The endocrine and biochemical characteristics of four related 46,XY pseudohermaphrodite patients with the Reifenstein Syndrome are presented. All of them (6 and 9 years old, first generation, and 9 and 12 months old, second generation) exhibited ambiguity of external genitalia and a family pedigree characteristic of an X-linked pattern of inheritance. Serum basal levels of LH, FSH, testosterone (T), androstenedione and 5 alpha-dihydrotestosterone (DHT) were within normal limits. Administration of hCG induced a normal response in terms of serum T in three of the patients, with a concomitant increase in serum DHT. However, an abnormally elevated T: DHT ratio was found in two of these subjects on the day of maximal T response (T: DHT ratio, 24 and 27; normal range, 4-21).
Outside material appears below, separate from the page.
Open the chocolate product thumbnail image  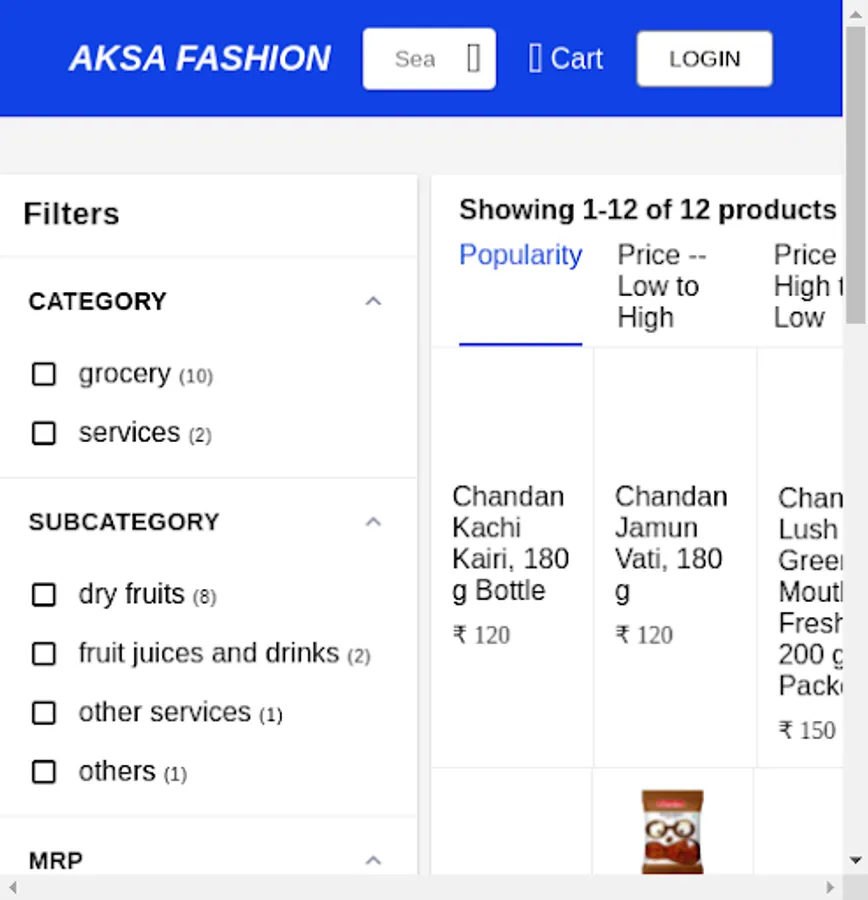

Genital skin-derived fibroblasts from all patients were studied for [3H]DHT uptake in a whole-cell monolayer assay. Three of the mutant strains exhibited values of [3H]DHT uptake at 37 degrees C within the lower limits of normality (39.4-47.05 fmol/mg protein/h; normal strains, 36-101 fmol/mg protein/h), whereas fibroblasts from the remaining patient presented a slightly decreased uptake (31.66 fmol/mg protein); when studied at 42 degrees C, all mutant strains behaved as the normal controls. The existence of a specific 4.6 S cytosol androgen receptor was clearly seen in the two mutant strains when analysed by sucrose gradient centrifugation. Nevertheless, in one of the mutant strains, a significantly low maximal nuclear [3H]DHT uptake was detected (173.6 fmol/mg DNA; control strain, 301.6 fmol/mg DNA). The overall data were interpreted as demonstrating the existence of an impaired uptake of the androgen-receptor complex at the nuclear levels as the cause of the incomplete phenotypic expression of androgen action in this family. In this setting, the presence of low peripheral 5 alpha-reductase activity may be considered as a secondary manifestation of the androgen insensitivity.